SUPPLIED DATA Start Marker

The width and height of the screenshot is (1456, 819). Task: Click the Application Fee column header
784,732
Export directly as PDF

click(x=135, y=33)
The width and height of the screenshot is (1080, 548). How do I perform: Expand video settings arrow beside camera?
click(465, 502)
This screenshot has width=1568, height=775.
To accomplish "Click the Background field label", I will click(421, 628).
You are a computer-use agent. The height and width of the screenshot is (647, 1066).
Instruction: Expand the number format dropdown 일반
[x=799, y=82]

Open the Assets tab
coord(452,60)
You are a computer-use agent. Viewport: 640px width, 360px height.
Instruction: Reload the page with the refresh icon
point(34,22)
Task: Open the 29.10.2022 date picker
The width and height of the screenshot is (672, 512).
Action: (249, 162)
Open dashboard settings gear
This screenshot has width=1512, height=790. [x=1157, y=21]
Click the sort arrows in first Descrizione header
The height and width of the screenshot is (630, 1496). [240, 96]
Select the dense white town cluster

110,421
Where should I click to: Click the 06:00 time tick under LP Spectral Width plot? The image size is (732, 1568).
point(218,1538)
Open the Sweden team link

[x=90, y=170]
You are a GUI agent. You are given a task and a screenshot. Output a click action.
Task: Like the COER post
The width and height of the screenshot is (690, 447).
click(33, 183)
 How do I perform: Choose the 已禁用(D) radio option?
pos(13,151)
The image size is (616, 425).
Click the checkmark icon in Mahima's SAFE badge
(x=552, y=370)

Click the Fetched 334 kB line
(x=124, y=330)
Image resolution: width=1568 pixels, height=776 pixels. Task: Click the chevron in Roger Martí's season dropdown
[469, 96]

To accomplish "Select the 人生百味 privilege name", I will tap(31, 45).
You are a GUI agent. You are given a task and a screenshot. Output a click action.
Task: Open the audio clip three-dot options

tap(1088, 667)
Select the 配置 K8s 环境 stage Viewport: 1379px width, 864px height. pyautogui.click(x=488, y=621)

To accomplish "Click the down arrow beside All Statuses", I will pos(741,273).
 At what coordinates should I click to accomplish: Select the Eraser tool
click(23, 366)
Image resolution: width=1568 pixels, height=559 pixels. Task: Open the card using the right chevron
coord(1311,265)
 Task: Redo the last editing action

SUPPLIED DATA End Marker

▶ **ASSIGNED TASK**: Go through the records and gather the lines that hold "Viewport".

▶ **RESPONSE**:
You are a computer-use agent. Viewport: 640px width, 360px height.
Select the 配置 K8s 环境 stage Viewport: 1379px width, 864px height. pyautogui.click(x=488, y=621)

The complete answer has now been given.